Oh, so you’re the one
While SQL Server 2016 adoption is still pretty low, and 2017 still quite isn’t out yet, that’s no reason to not invest a few days of dev time into a stored procedure that is only usable by the smallest portion of SQL Server users. Right?
Look, someone around here has to be future-proofing things.
With that in mind
I set out to write a stored procedure that does for Query Store (BOL) what sp_BlitzCache does for the plan cache, but with a new approach. sp_BlitzCache is glorious, don’t get me wrong! You ask it a question by giving it a sort order, and it gives you all the stuff in your plan cache ordered by that metric.

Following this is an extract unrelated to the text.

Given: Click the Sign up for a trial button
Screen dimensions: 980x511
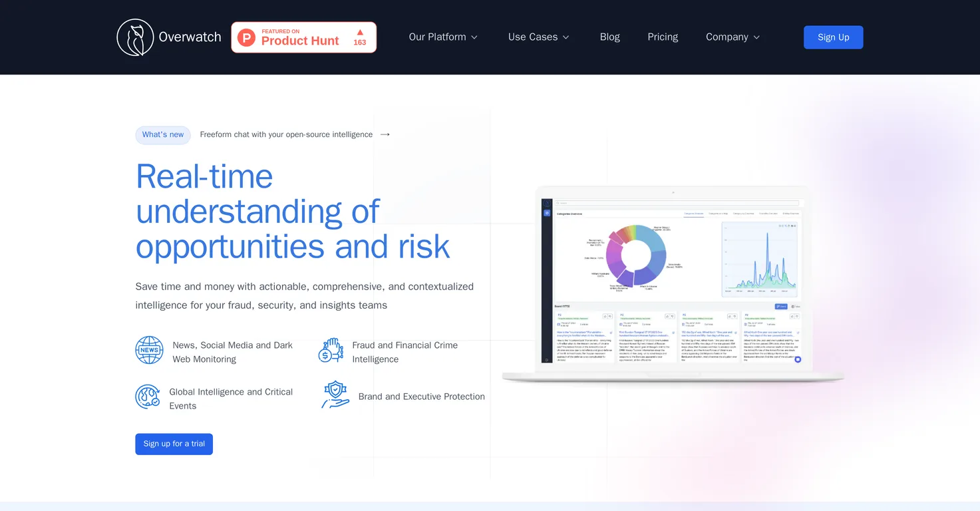Looking at the screenshot, I should [x=174, y=444].
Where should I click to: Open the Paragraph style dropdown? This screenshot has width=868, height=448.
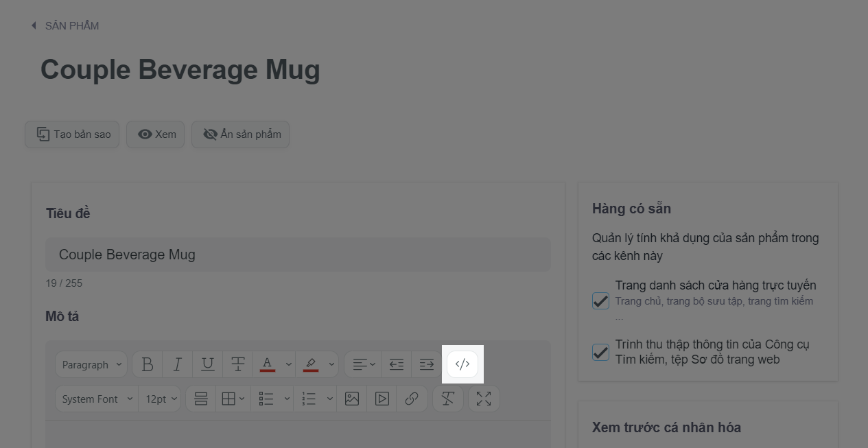(91, 365)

But, the plan cache is a fickle flower. Prone to clearing for various reasons, and often riddled with inconsequential items. I’m not saying Query Store isn’t also riddled with inconsequential items, but we can hopefully just do a bit more to avoid them.
I also didn’t want to reinvent the wheel – after all, there’s a GUI for Query Store. It has built in reports. I don’t wanna rewrite someone else’s query and dump it into a table and blah blah blah. That’s not fun for me, and it’s not helpful to you.
What we look for when we examine slow servers
When we come in to look at a SQL Server that’s in trouble, we wanna know what was going on when things were bad.
When you run sp_BlitzQueryStore, it basically:
- Looks at your workloads over the last 7 days (that’s configurable)
- Finds the highest resource consuming periods of time
- Finds the top 3 queries that used the most of that resource in that time (the top is configurable)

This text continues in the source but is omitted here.